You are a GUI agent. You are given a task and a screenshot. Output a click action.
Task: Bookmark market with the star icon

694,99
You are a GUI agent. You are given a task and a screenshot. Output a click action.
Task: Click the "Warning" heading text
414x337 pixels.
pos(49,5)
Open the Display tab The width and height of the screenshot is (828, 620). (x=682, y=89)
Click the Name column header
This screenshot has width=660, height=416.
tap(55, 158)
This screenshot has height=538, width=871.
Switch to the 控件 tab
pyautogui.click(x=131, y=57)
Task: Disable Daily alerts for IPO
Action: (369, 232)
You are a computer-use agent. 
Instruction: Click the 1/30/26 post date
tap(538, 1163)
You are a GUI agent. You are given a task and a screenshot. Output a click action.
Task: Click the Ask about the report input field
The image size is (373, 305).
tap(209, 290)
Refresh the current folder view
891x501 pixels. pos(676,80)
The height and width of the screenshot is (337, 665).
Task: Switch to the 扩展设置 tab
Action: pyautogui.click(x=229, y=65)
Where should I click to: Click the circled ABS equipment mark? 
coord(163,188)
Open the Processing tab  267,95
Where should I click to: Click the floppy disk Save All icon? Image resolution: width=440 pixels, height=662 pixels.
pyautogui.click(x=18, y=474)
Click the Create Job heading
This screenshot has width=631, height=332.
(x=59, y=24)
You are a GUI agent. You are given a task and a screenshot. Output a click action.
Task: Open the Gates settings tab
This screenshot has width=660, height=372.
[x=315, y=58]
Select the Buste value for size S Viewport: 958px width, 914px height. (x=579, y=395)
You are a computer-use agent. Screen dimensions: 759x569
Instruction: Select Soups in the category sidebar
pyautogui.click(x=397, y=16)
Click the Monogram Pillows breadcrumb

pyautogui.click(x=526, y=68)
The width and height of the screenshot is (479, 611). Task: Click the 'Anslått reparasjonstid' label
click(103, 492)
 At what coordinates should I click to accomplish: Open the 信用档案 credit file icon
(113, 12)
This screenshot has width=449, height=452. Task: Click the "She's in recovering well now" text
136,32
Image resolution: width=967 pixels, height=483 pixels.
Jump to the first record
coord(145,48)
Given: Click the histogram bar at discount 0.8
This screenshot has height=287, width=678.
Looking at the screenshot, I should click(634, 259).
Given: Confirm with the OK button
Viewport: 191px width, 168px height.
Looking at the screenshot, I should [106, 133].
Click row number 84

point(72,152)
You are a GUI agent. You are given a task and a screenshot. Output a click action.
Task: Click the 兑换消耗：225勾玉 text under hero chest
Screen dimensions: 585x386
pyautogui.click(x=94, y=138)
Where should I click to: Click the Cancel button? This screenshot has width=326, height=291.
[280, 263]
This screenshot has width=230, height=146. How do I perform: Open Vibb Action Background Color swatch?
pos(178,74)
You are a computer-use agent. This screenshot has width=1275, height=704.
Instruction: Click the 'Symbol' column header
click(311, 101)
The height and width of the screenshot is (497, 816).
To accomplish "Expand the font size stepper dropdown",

^^^^^^^^

WHAT TO DO :: Looking through the data above, copy out each line in which the string "computer" occurs.

TASK RESPONSE ::
You are a computer-use agent. 
You are a computer-use agent. Screen dimensions: 759x569
You are a computer-use agent. This screenshot has width=1275, height=704.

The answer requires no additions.